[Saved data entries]
+ + + +
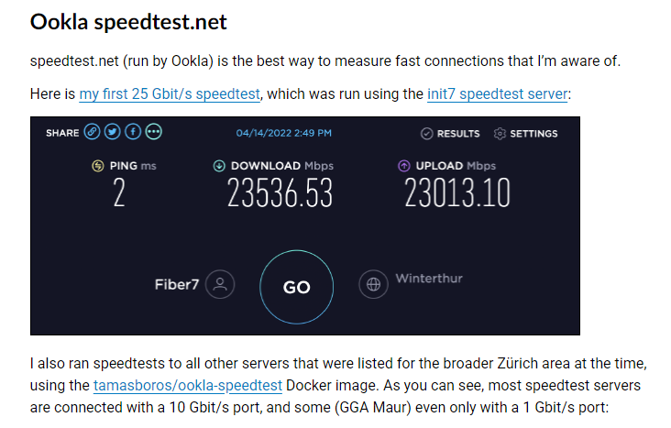The height and width of the screenshot is (428, 671).
Task: Click the Winterthur server globe icon
Action: 373,284
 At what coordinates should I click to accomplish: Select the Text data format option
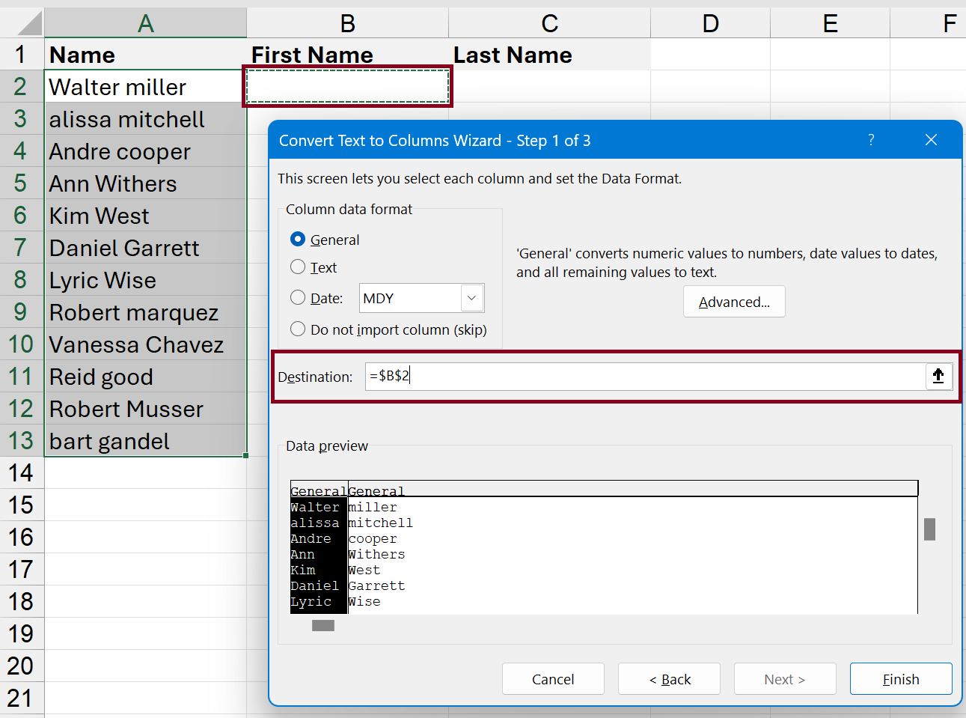point(299,267)
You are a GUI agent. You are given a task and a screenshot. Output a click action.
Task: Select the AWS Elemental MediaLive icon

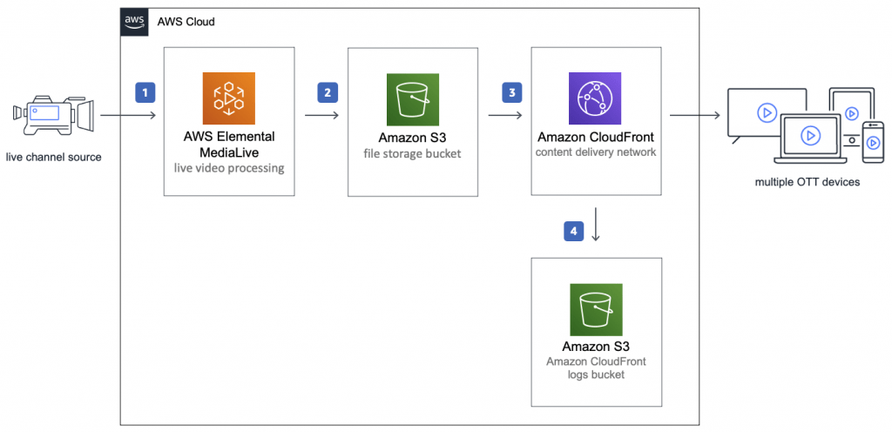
+ + + +
TASK PROMPT ::
From the line containing "At what coordinates" through the last line of the entries, copy each line exactly and only those, skipping all pictures.

SOLUTION FOR THIS EXERCISE ::
 At what coordinates should I click to accomplish: Select the Text data format option
point(299,267)
You are a GUI agent. You are given a task and a screenshot. Output a click action.
Task: Select the AWS Elemental MediaLive icon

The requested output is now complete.